Although Section 1 of the amendment does not mention race, the effect of the amendment was to make African Americans “citizens,” deny to the states the right to “abridge” the rights of any citizens, and give all citizens due process and equal protection under the law. Anthony makes the argument that the earlier Thirteenth Amendment, which banned slavery, in effect already made African Americans citizens of the nation, giving them the right to vote. The Fourteenth Amendment, Anthony suggests, was unnecessary, except for the purpose of granting African Americans equal protection under the law, among other provisions. She concludes the argument by stating:

Clearly, then if the Fourteenth Amendment was not to secure to black men their right to vote it did nothing for them, since they possessed everything else before. But if it was intended to prohibit the states from denying or abridging their right to vote, then it did the same for all persons, white women included, born or naturalized in the United States; for the amendment does not say that all male persons of African descent, but that all persons are citizens.

Anthony turns to the Fifteenth Amendment, which specifically states that the right to vote cannot be denied or abridged on the basis of “race, color, or previous condition of servitude,” the last of the three items prohibiting states from denying the vote to former slaves. She notes that one of the motives behind the Fifteenth Amendment was to coerce the states of the former Confederacy into extending the franchise to newly freed blacks, thus ensuring that Ulysses S. Grant would win reelection in the 1872 election (the Republican Party, the party of Lincoln, at that time being identified as the antislavery party).
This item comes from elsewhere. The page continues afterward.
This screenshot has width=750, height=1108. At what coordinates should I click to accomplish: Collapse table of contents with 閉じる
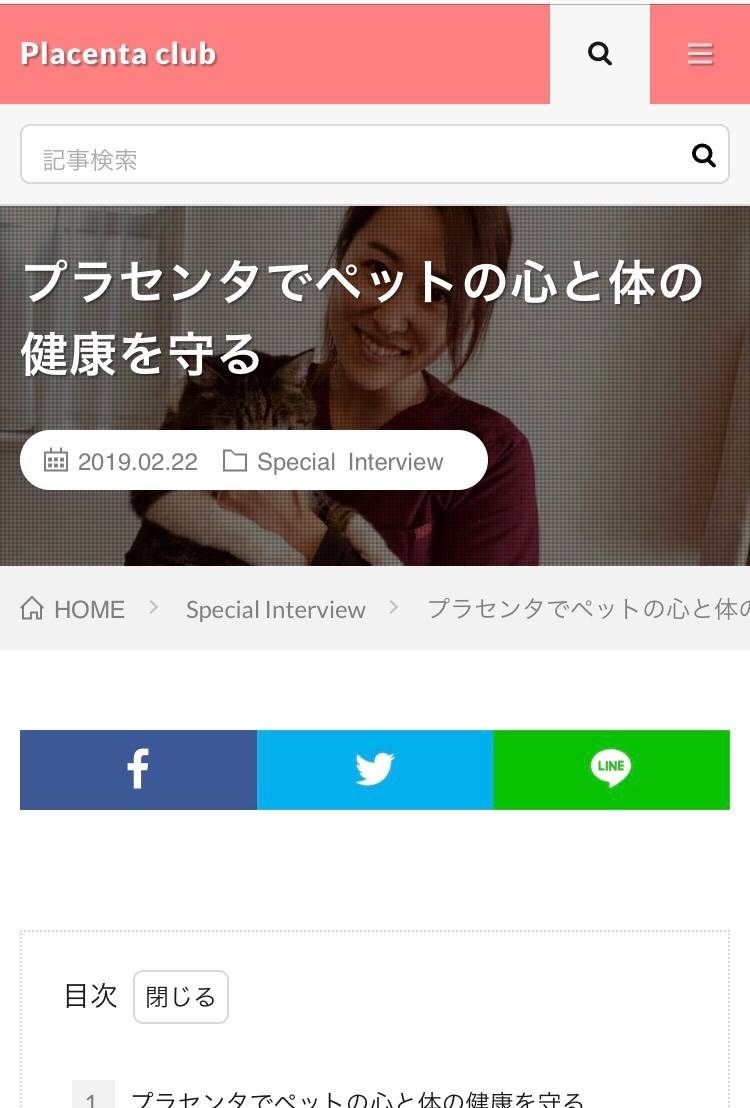(181, 996)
Then Anthony makes yet another ingenious argument. Her key point is that women, like African Americans, lived under the condition of servitude. She points out, for example, that a woman, like a slave, had no “control” over her person and could be corrected if she offended her master, though she presumably could not be corrected with a “cat-o'-nine-tails”—that is, a knotted whip. Similarly, just as a slave was not entitled to retain his earnings from labor, so, too, any earnings a woman might have were the property of her husband. A corollary to this was that if the wife was guilty of some offense, it was her husband, not her, who was sued, based on the principle that the wife did not own anything that the person who sues could collect; at the same time, a wife could not sue another, but a husband could file suit on her behalf. Put simply, then, women lived under the condition of servitude, holding a position little different from that of slaves. If the Fifteenth Amendment granted the right to vote despite “previous condition of servitude,” then it granted women the right to vote.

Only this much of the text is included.